Eso explicaría por qué, en un alto grado, se consienten los caprichos de los niños con tanta facilidad. Si no se tiene tiempo, pero sí dinero, es más fácil proporcionar un bien material adquirido a través de ese mismo trabajo que nos aleja de nuestros hijos. Un estudio realizado por la Understanding Society el pasado mes de febrero concluía que la clave de la felicidad de los pequeños se encontraba en lo más sencillo: en comer con sus padres. Como señalaba el estudio "los niños que cenan con su familia al menos tres veces a la semana son sustancialmente más proclives a ser felices con su situación familiar que los que nunca lo hacen".
No hay que sustituir el cariño por bienes materiales
¿Necesitamos realmente recibir clases para saber cómo tratar a nuestros hijos? El reto es doble: por un lado, el que tiene nuestro entorno (laboral, social, familiar) de favorecer la conciliación. Pero también el nuestro de saber qué hacer para no criar niños infelices. En esa tarea, debemos tener presente que el consumo es, en gran número de ocasiones, un sustituto de una necesidad afectiva mayor. La compra puede otorgar un bienestar temporal, pero nunca conseguirá ocupar por completo el hueco que deja la irrealización de esa necesidad. Uno de los problemas principales es la exposición prolongada de los niños a la publicidad emitida a través de los medios de comunicación, que aumenta su ansiedad por consumir. La Agencia de Responsabilidad Publicitaria aconseja a los padres "que la educación de los niños para hacerles entender el propósito de la publicidad es crucial, de forma que puedan comprenderla críticamente". Sin embargo, no hay nada que hacer si el padre sigue sustituyendo el tiempo pasado con sus hijos con productos materiales.
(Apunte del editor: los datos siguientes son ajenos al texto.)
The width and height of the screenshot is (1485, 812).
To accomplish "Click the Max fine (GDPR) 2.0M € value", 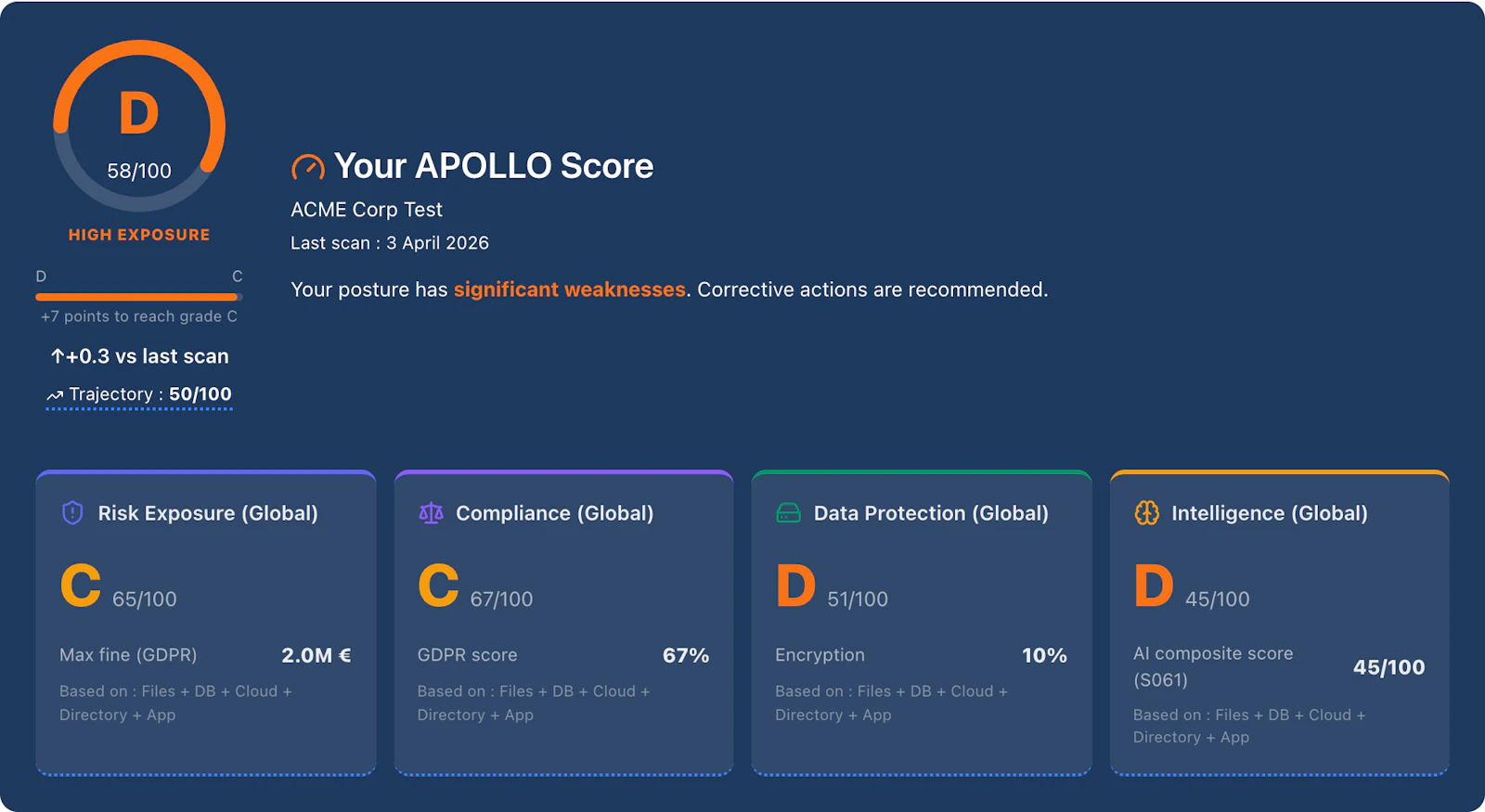I will (x=316, y=655).
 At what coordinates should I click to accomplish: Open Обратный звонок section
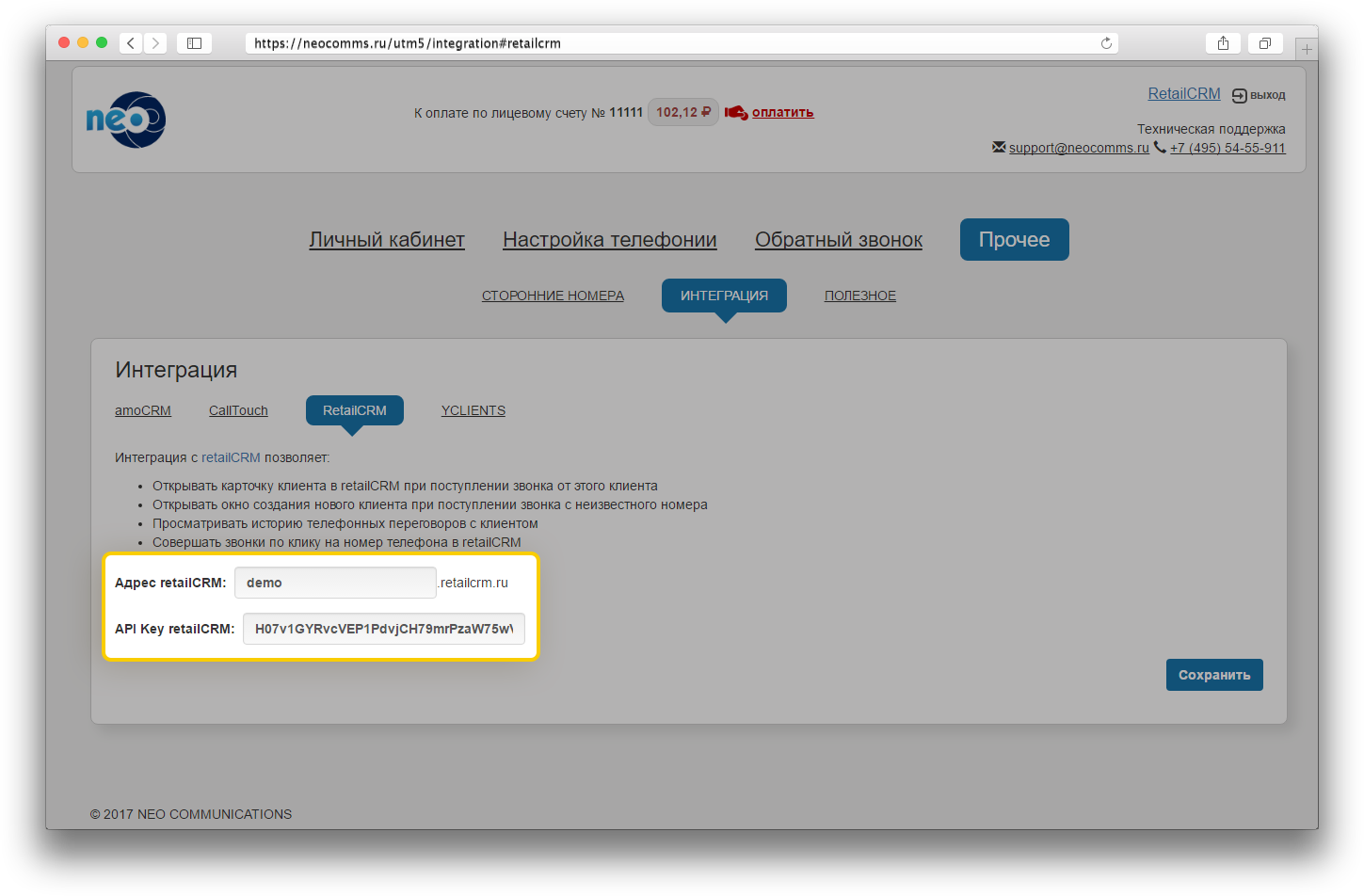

Uno de los miembros del NEF señalaba, con admiración, que en Ecuador la Constitución detalla que una de las metas de la nación debía ser garantizar el "buen vivir" del ciudadano. Frente a los conceptos mensurables de gran parte de los cuerpos legislativos occidentales, en la carta magna del país latinoamericano hace acto de presencia un concepto filosófico, difícil de definir pero fácilmente entendible por la mayor parte de la gente. "Era el mejor de los tiempos, era el peor de los tiempos, era la era de la sabiduría, era la era de la estupidez, teníamos todo ante nosotros, no teníamos nada por delante", decía la célebre cita de Charles Dickens que abría Historia de dos ciudades. Conseguir superar esa paradoja es probablemente el mayor de los retos de la sociedad actual, en la que la abundancia de bienes ya no es directamente proporcional al éxito personal, sino al deterioro de nuestras relaciones personales.